Медников ответил быстро, словно ждал звонка.
— Здравствуй, Боря, — сказал Антон. — Чем порадуешь?
— Земные радости ничтожны, — в обычной своей манере изрек Медников. — Строчу вот тебе заключение. Если не торопишься, к концу дня занесу.
— Может, по телефону коротенько проинформируешь?
— Не терпится?
— С девяти часов начинаю допрашивать свидетелей. Авось что пригодится из твоего заключения.
Медников вздохнул:
— Коротенько говоря, смерть Гоганкина наступила в результате острой сердечной недостаточности. Еще короче и яснее — умер от разрыва сердца.

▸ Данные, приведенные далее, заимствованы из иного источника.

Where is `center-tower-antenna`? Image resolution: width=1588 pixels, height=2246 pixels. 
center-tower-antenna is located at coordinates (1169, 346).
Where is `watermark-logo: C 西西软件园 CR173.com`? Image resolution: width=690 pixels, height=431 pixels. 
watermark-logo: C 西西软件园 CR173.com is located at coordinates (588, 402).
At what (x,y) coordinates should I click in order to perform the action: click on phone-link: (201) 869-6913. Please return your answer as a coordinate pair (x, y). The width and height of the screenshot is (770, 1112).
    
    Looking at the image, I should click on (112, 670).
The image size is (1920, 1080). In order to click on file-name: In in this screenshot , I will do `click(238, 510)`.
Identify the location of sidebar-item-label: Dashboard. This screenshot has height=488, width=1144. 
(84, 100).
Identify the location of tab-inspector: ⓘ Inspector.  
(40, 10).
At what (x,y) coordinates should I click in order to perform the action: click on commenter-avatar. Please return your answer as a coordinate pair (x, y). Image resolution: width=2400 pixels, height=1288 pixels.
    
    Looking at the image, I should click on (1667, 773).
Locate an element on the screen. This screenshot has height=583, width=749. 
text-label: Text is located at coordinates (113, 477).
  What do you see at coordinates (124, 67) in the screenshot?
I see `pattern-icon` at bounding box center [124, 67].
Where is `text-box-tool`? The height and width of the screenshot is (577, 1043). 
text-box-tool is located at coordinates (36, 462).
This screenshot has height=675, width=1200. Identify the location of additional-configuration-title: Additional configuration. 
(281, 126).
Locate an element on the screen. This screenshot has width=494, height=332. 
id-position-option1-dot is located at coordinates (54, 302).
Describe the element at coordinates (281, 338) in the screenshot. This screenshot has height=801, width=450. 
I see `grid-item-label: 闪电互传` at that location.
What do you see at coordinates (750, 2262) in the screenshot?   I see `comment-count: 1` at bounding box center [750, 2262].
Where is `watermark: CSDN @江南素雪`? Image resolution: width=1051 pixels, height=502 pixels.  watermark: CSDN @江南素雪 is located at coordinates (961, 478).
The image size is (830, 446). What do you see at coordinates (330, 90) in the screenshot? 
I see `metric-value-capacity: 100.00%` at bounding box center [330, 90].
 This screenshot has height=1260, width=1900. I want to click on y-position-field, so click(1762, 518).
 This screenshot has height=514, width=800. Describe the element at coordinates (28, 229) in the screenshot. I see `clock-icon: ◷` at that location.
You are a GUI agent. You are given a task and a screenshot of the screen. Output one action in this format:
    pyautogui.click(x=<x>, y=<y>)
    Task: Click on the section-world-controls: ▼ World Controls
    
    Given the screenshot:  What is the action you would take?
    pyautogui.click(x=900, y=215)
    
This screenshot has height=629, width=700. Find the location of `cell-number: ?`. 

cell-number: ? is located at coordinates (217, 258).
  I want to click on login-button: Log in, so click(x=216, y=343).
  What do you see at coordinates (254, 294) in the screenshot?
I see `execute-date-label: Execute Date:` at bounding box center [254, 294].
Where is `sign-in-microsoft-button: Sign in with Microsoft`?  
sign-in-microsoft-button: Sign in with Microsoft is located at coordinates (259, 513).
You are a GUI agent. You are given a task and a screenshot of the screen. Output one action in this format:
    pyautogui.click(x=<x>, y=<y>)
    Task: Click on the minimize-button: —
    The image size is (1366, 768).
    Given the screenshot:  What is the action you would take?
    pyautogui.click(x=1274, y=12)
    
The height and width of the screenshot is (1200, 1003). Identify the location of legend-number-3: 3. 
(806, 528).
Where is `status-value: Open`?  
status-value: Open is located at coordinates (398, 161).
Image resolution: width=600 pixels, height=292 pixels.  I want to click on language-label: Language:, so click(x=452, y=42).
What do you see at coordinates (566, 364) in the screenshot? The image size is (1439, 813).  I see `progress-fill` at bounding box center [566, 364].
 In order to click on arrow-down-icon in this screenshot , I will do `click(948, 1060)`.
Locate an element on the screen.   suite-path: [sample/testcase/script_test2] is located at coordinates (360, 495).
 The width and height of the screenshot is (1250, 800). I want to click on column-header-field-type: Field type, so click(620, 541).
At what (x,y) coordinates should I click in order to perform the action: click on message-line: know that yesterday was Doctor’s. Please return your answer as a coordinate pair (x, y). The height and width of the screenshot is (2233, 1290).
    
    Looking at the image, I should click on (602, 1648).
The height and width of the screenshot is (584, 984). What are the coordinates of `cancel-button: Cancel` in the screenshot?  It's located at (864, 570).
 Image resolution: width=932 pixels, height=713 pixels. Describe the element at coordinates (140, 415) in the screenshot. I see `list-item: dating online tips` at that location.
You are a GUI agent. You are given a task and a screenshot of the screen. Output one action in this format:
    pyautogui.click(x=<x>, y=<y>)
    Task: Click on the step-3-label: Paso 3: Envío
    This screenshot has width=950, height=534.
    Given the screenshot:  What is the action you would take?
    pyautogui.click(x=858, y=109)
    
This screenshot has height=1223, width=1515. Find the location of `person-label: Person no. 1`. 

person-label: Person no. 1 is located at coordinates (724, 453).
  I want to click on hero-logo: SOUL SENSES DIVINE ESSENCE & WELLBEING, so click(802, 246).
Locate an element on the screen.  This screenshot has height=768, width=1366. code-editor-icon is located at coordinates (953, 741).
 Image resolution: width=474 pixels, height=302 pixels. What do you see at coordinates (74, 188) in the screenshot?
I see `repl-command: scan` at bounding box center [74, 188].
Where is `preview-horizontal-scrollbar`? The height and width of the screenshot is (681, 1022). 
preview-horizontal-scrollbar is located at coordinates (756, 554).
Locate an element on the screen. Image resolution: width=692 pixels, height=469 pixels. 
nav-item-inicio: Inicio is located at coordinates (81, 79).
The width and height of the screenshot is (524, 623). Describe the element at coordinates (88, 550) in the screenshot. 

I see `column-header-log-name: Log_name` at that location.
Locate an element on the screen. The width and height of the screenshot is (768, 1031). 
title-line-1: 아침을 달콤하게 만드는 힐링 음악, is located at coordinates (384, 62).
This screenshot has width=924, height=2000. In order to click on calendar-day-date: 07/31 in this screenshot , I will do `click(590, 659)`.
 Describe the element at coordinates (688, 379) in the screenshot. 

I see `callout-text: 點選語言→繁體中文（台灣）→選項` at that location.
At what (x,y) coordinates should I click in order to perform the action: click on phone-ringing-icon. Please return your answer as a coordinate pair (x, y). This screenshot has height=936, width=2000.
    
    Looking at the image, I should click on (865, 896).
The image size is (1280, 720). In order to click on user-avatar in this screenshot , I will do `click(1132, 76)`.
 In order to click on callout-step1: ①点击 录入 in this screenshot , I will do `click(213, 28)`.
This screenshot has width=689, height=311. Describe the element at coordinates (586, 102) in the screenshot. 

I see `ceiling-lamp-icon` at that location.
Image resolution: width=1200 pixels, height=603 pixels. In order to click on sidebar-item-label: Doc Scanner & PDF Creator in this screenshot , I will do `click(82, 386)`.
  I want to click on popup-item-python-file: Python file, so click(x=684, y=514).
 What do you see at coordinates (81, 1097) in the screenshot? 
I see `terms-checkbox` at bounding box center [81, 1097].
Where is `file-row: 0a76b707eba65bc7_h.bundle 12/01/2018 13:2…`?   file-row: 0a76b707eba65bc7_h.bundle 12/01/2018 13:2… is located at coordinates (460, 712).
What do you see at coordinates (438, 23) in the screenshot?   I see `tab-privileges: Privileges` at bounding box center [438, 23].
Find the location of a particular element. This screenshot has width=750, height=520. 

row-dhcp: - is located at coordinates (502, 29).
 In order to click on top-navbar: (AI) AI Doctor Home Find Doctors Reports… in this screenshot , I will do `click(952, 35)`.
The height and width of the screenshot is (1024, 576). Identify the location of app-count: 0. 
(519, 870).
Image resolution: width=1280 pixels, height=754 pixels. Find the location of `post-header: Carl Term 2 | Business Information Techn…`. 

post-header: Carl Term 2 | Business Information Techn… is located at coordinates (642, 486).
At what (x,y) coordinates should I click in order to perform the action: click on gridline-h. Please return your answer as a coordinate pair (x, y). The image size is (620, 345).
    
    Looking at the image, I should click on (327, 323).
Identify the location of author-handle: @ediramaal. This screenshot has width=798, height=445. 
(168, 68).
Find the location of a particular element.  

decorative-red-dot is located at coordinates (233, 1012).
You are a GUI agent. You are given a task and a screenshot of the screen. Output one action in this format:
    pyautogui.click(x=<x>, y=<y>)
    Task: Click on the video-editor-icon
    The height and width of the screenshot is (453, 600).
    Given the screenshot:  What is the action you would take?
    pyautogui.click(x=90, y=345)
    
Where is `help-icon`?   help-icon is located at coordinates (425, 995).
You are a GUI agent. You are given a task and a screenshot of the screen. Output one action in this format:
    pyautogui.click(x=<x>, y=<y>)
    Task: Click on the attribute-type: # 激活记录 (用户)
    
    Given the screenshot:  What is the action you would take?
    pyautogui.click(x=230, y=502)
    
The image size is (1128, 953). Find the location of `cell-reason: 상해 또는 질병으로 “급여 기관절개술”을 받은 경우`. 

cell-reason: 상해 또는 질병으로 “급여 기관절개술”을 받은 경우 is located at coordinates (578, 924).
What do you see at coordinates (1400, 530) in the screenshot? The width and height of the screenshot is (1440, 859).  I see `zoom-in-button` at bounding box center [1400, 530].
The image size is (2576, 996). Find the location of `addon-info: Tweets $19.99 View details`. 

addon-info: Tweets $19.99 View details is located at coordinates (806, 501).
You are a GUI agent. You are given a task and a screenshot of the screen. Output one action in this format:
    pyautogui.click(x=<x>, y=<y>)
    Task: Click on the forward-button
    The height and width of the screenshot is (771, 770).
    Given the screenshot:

— С чего бы вдруг этот разрыв произошел?
— Причин медицина знает много. Слабенькое сердчишко может отказать от большой физической нагрузки, от чрезмерной радости, испуга… от алкогольного отравления. Энциклопедические сведения, думаю, тебе не нужны, поэтому в своем заключении указываю две предполагаемых причины смерти. Первая — от испуга, вторая — от алкогольного отравления. Труп буквально пробальзамирован тройным одеколоном, а внутренние органы настолько разрушены, что более наглядного примера для иллюстрации влияния алкоголя трудно подыскать.
— Тебе не показалось, что на лице трупа застыло выражение ужаса?
— Нет. Этого мне не показалось, — Медников помолчал. — Все дело в том, что Гога-Самолет даже в лучшие свои годы не был красавцем. Черты его лица, строение черепа лишний раз подтверждают дарвиновское учение, что человек произошел от обезьяны.
— Все шутишь?
— Отчасти. У Гоганкина — череп врожденного дебила, рот набок и впридачу с глазными мышцами не все в порядке. Встречал когда-нибудь людей, спящих с полуоткрытыми глазами? Вот Гоганкин из них.
— Выходит, смерть не насильственная?
— На трупе, кроме пустячного пореза руки, нет ни малейших следов насилия.
В кабинет осторожно постучали. Держа в руке повестку, робко вошла девушка лет двадцати, не больше.
— Чурсина, — смущаясь, сказала она.
Антон показал на стул, попрощался с Медниковым и. положив телефонную трубку, уточнил:
— Чурсина Лидия Ивановна?
— Да.
— Заведующая магазином, Мария Ивановна, не родня вам?
— Нет. У нас одинаковое отчество и только. Девушка робко присела на краешек стула и, сцепив в пальцах руки, прикрыла ими обнажившиеся колени. Чуть-чуть подкрашенные глаза ее избегали встречи со взглядом Антона.